**EXERCISE REQUIREMENTS:** Would it be possible to output exactly, and only, the lines below from the one holding "Viewport: 469px width, 444px" to the last line, both included, with every picture left out?

**DATA RECORDS:**
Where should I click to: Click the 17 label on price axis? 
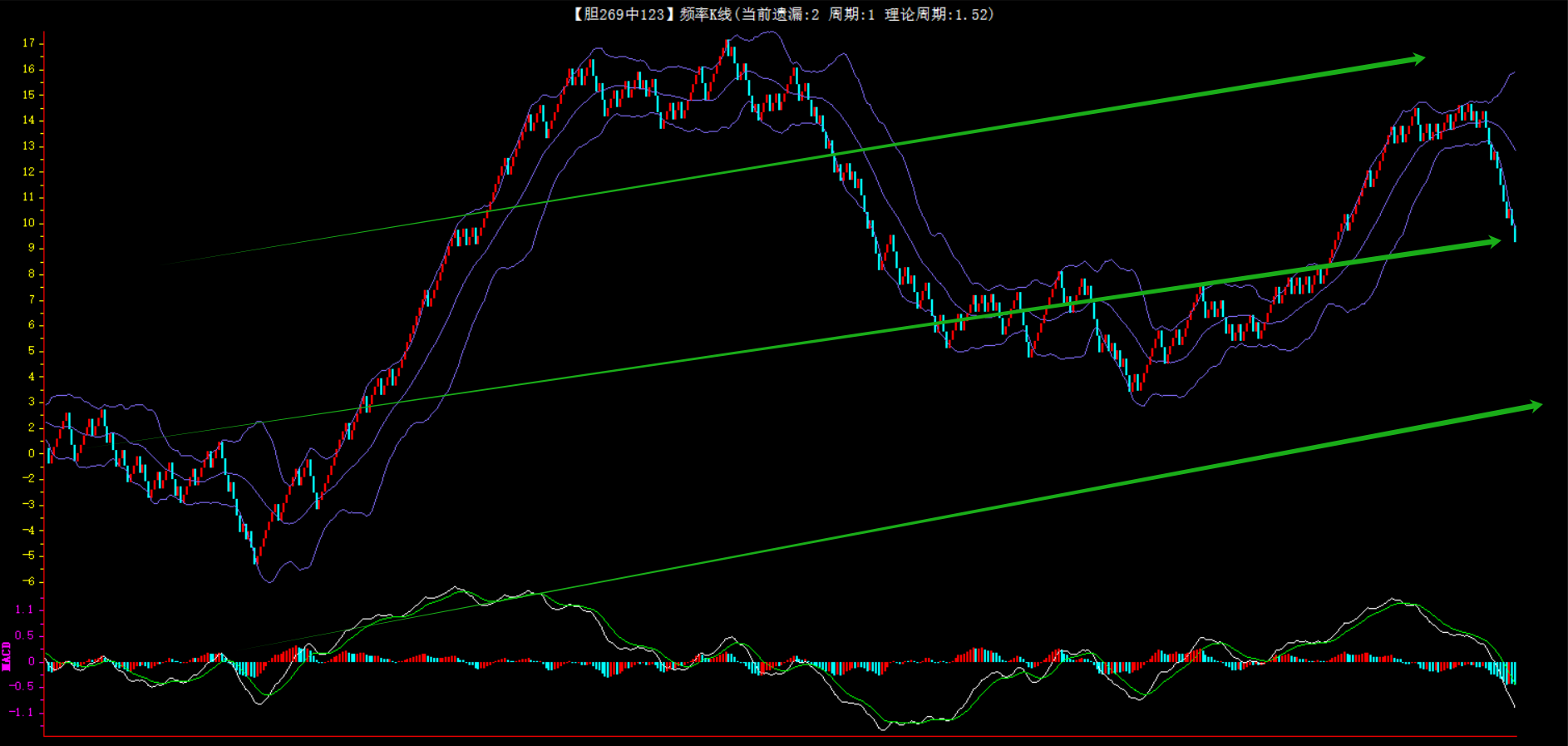(x=29, y=43)
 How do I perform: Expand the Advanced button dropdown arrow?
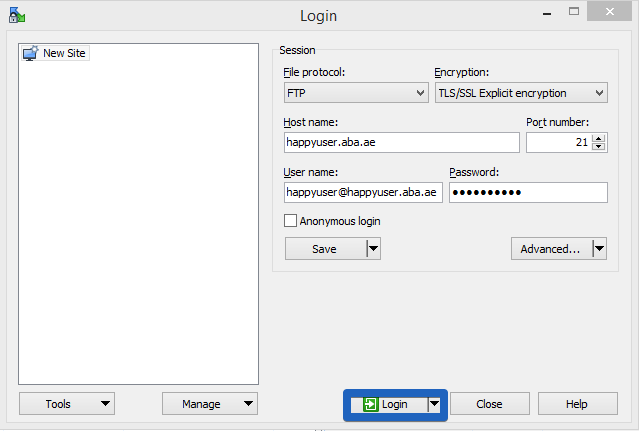pos(599,248)
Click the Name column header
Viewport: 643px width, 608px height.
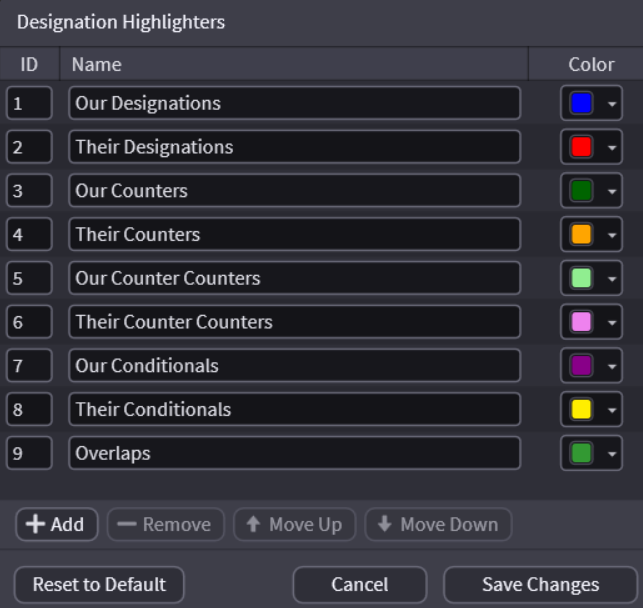97,64
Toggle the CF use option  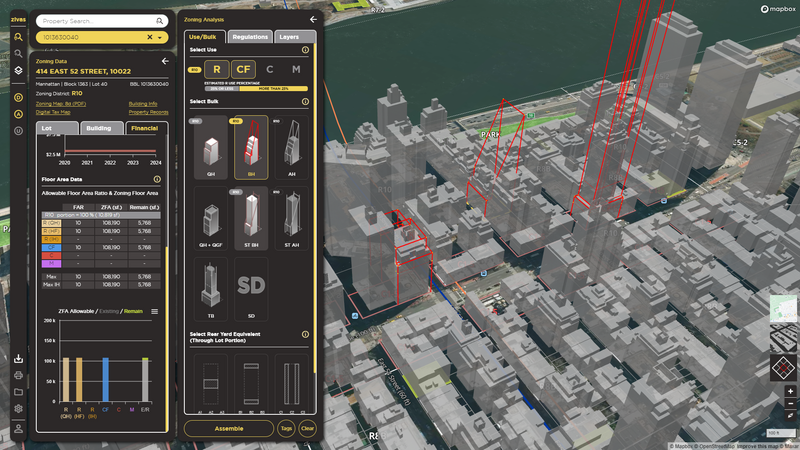pyautogui.click(x=243, y=69)
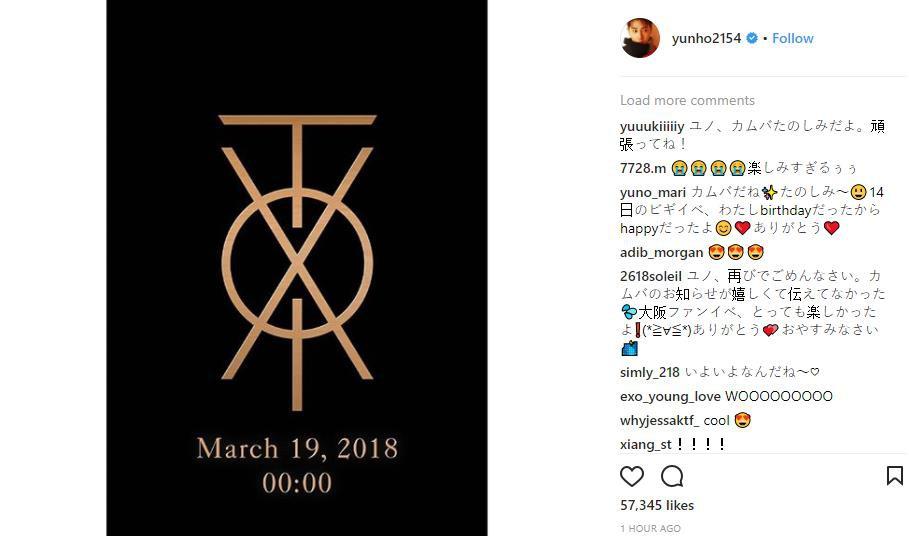The height and width of the screenshot is (536, 909).
Task: Follow the yunho2154 account
Action: [792, 38]
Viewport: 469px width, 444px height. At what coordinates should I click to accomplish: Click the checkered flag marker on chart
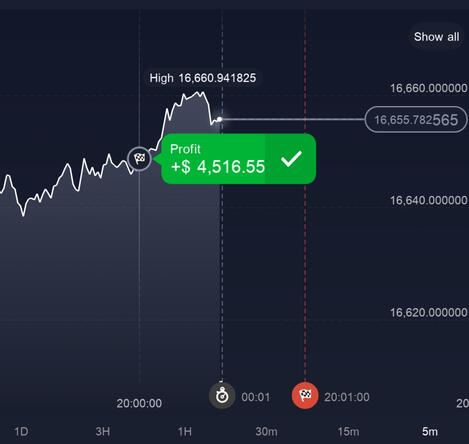click(139, 159)
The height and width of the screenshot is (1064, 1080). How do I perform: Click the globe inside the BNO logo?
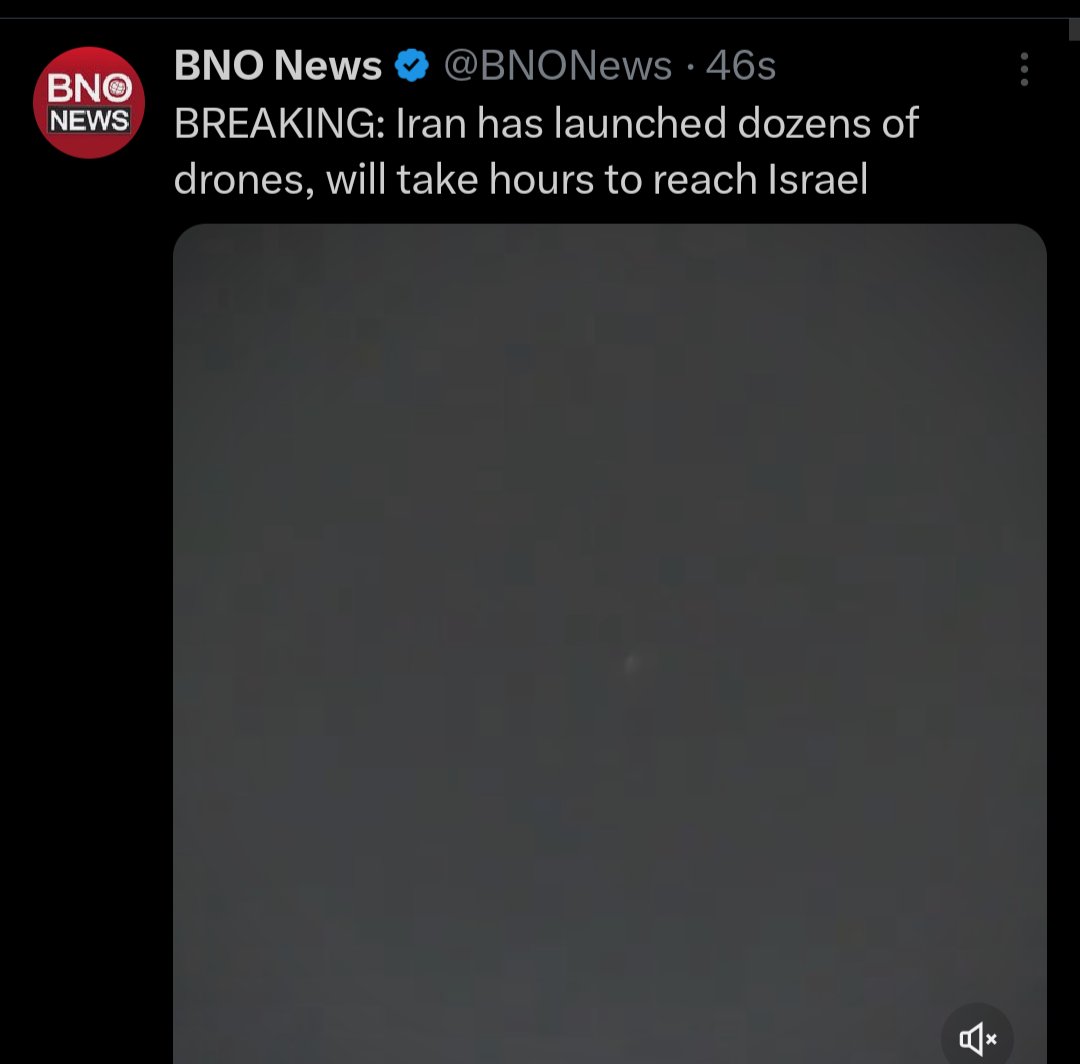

**RESPONSE TO THE TASK:**
Viewport: 469px width, 444px height. At what coordinates should I click to accomplish: Click the checkered flag marker on chart
click(139, 159)
The height and width of the screenshot is (1064, 1080). How do I perform: Click the globe inside the BNO logo?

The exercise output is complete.